- Data to examine:
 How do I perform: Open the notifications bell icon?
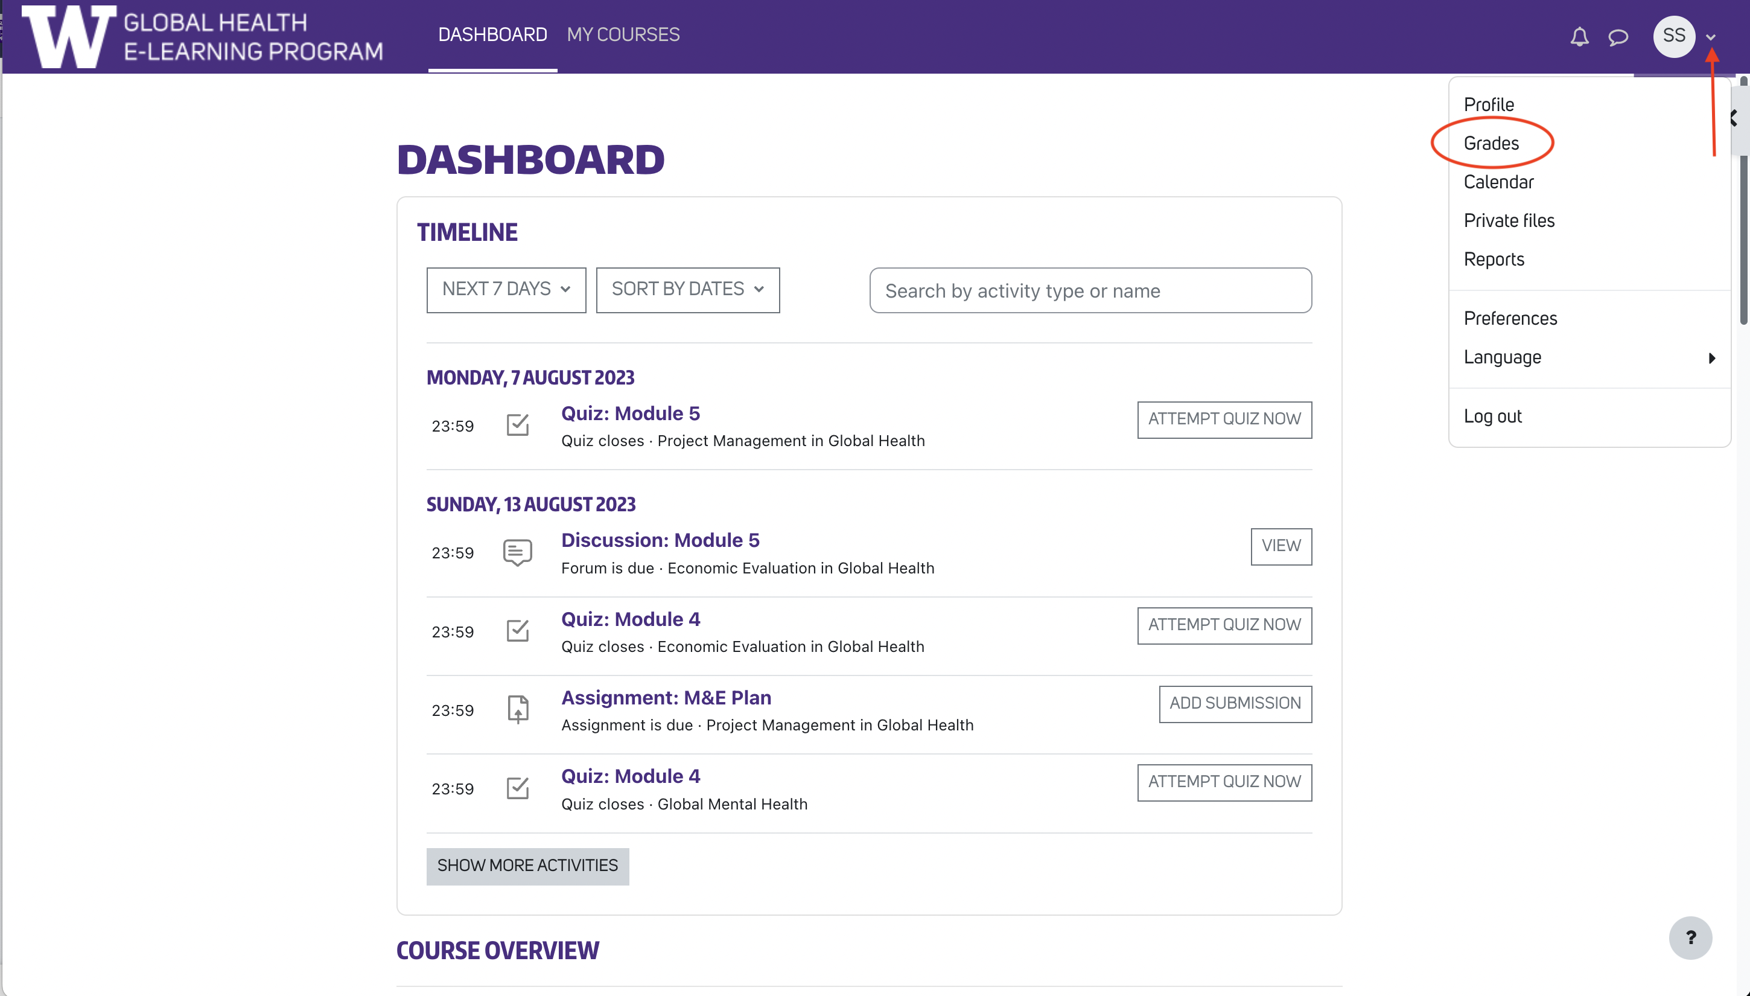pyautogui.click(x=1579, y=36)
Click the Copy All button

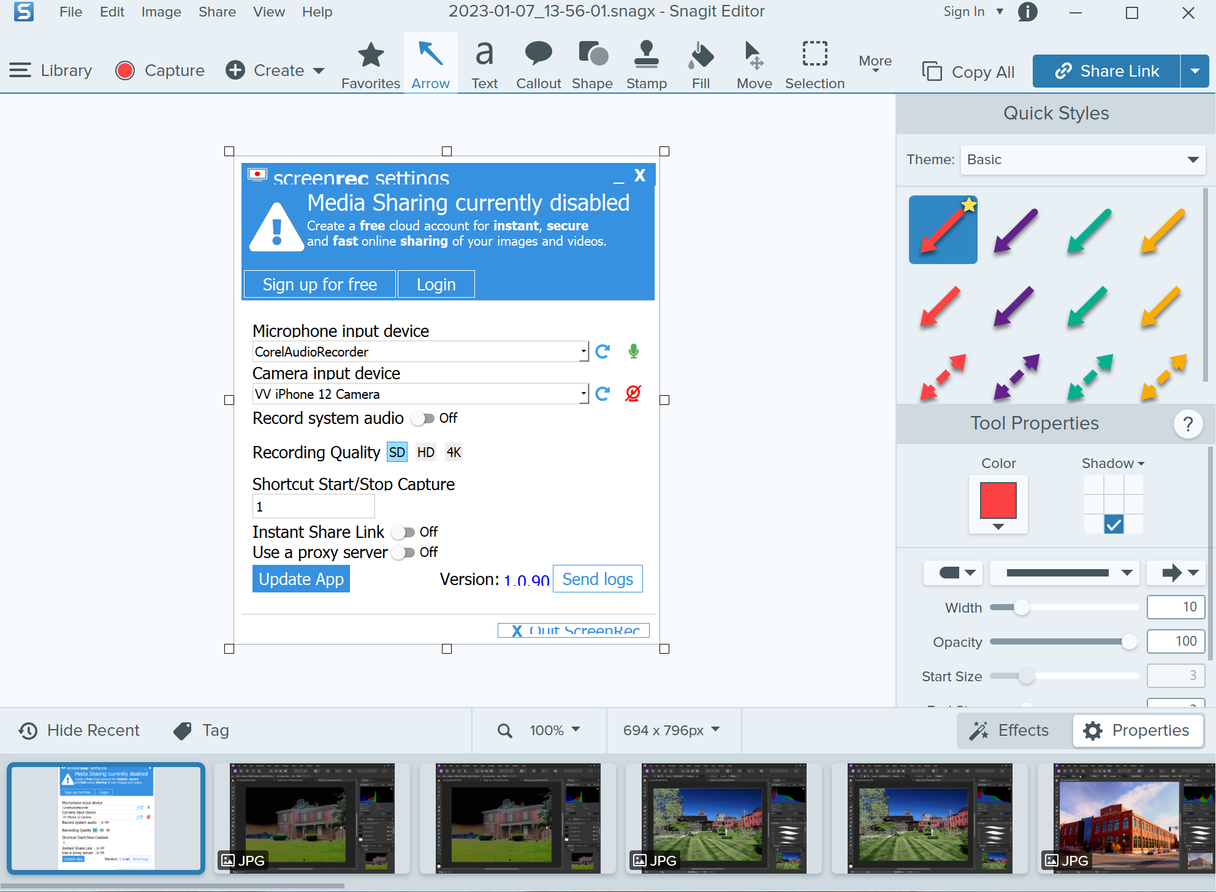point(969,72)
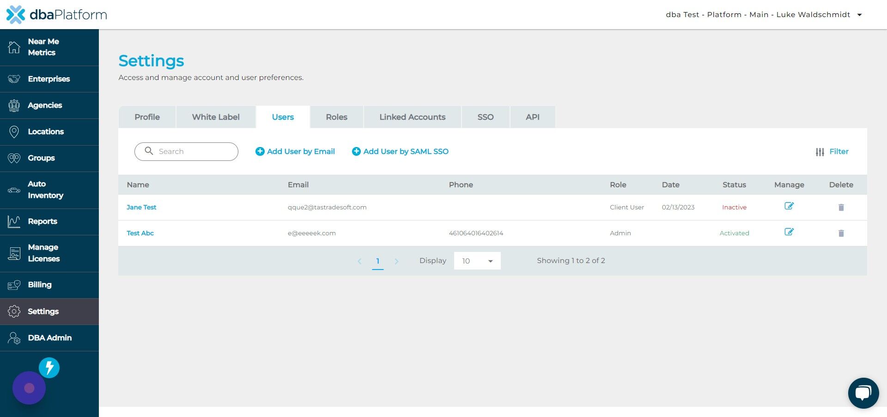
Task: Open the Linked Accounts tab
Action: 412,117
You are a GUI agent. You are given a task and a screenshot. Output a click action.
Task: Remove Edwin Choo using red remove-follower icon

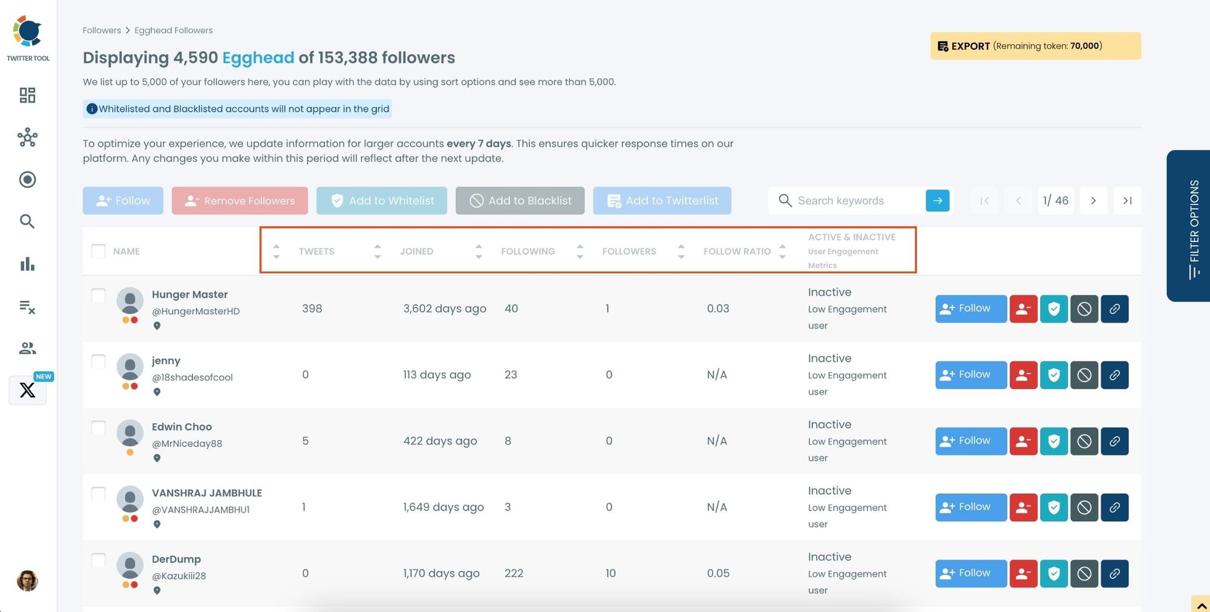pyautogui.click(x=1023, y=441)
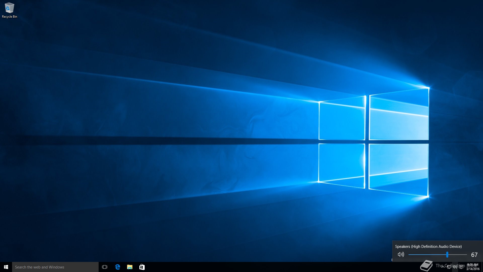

- The problem: Repeat the lines from the line containing "Click the Copy All button" through the end of the material above exactly, with no pictures and nothing else.

- Expected answer:
Click the Copy All button

point(969,72)
Task: Open the Linked Accounts tab
Action: 412,117
You are a GUI agent. You are given a task and a screenshot. Output a click action.
Task: Remove Edwin Choo using red remove-follower icon

pyautogui.click(x=1023, y=441)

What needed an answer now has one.